Dr. Weiss is Physician Coordinator, Imaging Informatics at Carilion Clinic and Associate Professor of Radiology at the Virginia Tech Carilion School of Medicine. He is a member of the Applied Radiology Editorial Advisory Board. Email: firstname.lastname@example.org
By whatever name—plain film, CR, DR—the projection radiograph is the Rodney Dangerfield of radiology. For an entire generation of radiologists about to retire, this modality was the staple diagnostic tool throughout their training and early practice. For the past several decades, however, it has taken a backseat to the sexier, more expensive high-tech studies. The training, skill, and experience needed for in-depth computed radiography (CR) interpretation is about to be lost.
The typical radiology residency consists of multiple sections, each with a mix of cross-sectional imaging and CR. Some of these divisions concentrate training on cross-sectional imaging while abandoning the simple CR to a dusty midden, often read by a semiretired part-time radiologist. Many of these highly experienced physicians have an almost Zen-like ability to combine subtle, almost imperceptible findings into an accurate diagnosis.
It is hardly surprising that CR experience is a low priority among trainees. Even though these images still constitute 50% of many practices, they are, in subtle and not-so-subtle ways relegated to second-class citizenship. The RVU value of a one-view chest radiograph is laughable. Consequently, productivity measured by this standard is much easier to achieve with computed tomography (CT) and magnetic resonance (MR). In some institutions, the down-market CR is not even included in the random peer review process, reinforcing an environment of “who cares.”
With the advent of digital imaging, some technologists trained with conventional film radiography have had difficulty making the transition. Their technique is sometimes poor, with overexposed images that cannot be “corrected” by grayscale adjustment. Moreover, radiologists may have an incomplete understanding of this phenomenon. Photon saturated images can be passed as adequate, when in fact significant clinical findings are being obscured. The viewing conditions so critical to mammographers are often not optimized when reading CR, yet the same principles apply. Even when given a sophisticated PACS workstation and private reading area, some radiologists continue reading in bright light and at suboptimal viewing distances.
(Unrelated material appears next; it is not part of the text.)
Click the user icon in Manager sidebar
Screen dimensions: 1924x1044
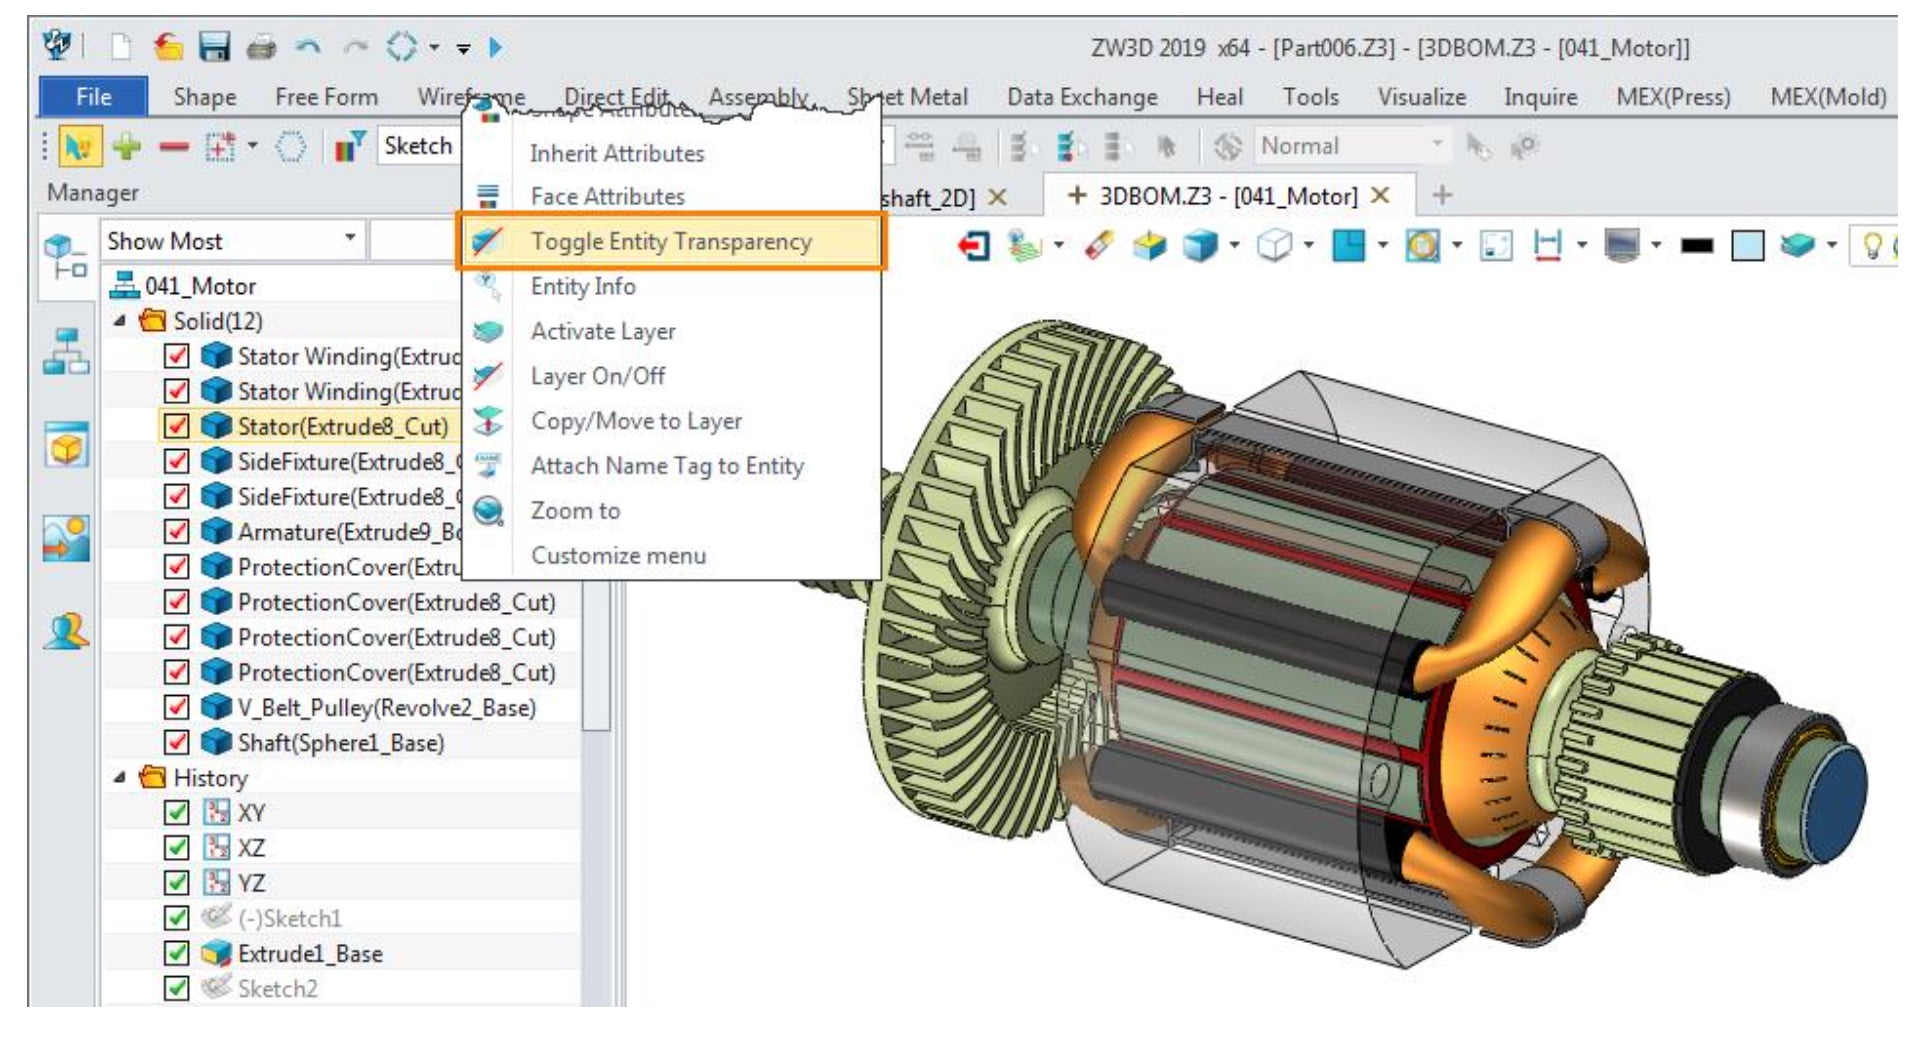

In my current practice, our pulmonary medicine fellows are the ones most interested in chest radiograph interpretation. They receive regular conferences and frequent instruction on this topic. For decades, orthopedists have interpreted their own images. Other specialties are doing the same. In 1 or 2 more generations of radiology residents, we may lose the craftsmanship, nurtured over decades, that is necessary for accurate CR interpretation.
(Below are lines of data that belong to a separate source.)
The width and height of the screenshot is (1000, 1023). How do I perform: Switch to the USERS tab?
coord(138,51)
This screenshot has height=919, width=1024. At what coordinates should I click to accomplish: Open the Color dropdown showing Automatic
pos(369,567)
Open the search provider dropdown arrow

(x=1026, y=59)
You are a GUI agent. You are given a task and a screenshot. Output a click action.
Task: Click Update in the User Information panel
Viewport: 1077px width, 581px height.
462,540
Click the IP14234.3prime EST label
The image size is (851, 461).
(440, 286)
To maintain this skill, we should consider adjusting radiologist-training schedules. If time is an issue, the residency could be expanded. Alternatively, interventional radiology could become a separate specialty, a phenomenon that is already de facto in many institutions. This would create more time for specific CR training. Perhaps we should decide whether to continue to embrace CR at all. We could very easily abandon these relics to our clinician colleagues and concentrate on what we now consider truly important, the high-tech cross-sectional study.